As a poet and court-adjacent figure in late Stuart/early Hanoverian England, Prior knew how conversation could be a currency. The coffeehouse and salon cultures of the period rewarded quickness, opinion, and public presence; verbosity could masquerade as authority. In that world, talking “most” isn’t merely annoying, it’s strategic: occupy airtime, control the frame, look indispensable. Prior punctures that strategy with a clean inversion. The more someone insists on being heard, the more you should suspect there’s little there.

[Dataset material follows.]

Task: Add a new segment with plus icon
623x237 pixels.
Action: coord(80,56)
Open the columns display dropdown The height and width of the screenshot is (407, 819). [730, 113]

The subtext is also self-protective, even slightly elitist. It flatters the reader into identifying with the understated few, those whose restraint signals intelligence and breeding. Prior is policing taste: good sense doesn’t need to advertise. That’s why the sentence lands with such bite. It gives you a tool for social reading - a way to reclassify the loud as insecure, the quiet as capable - and it does so in eight words sharp enough to survive three centuries of meetings, pundit panels, and comment sections.

Quote Details

TopicWitty One-Liners
Source
Verified source: ALMA: OR, THE PROGRESS OF THE MIND (Matthew Prior, 1718)
Text match: 97.78%   Provider: Cross-Reference
Evidence:
And 'tis remarkable, that They Talk most, who have the least to say. (Page 352, lines 345-346). Verified in Matthew Prior's own poem "ALMA: OR, THE PROGRESS OF THE MIND. In Three Cantos." The wording commonly quoted today drops the opening "And 'tis remarkable, that" and modernizes capitalization/punctuation. The consulted primary text is an edited transcription from the 1718 source edition, identified there as appearing in Prior's "Poems on Several Occasions" (London, MDCCXVIII/1718), pp. 381-352 in the source volume; the quote itself appears on page 352 of the poem display at lines 345-346. I found no earlier primary-source publication in the materials searched, so 1718 is the earliest verified publication I can confirm from a primary-source edition.
Other candidates (1)
The Poetical Works of Matthew Prior (Matthew Prior, 1875) compilation95.0%
With a Life by Rev. John Mitford Matthew Prior. She still renews the ancient scene , Forgets the forty years ... they...
Cite

Citation Formats

APA Style (7th ed.)
Prior, Matthew. (2026, March 10). They talk most who have the least to say. FixQuotes. https://fixquotes.com/quotes/they-talk-most-who-have-the-least-to-say-147224/

Chicago Style
Prior, Matthew. "They talk most who have the least to say." FixQuotes. March 10, 2026. https://fixquotes.com/quotes/they-talk-most-who-have-the-least-to-say-147224/.

MLA Style (9th ed.)
"They talk most who have the least to say." FixQuotes, 10 Mar. 2026, https://fixquotes.com/quotes/they-talk-most-who-have-the-least-to-say-147224/. Accessed 27 Mar. 2026.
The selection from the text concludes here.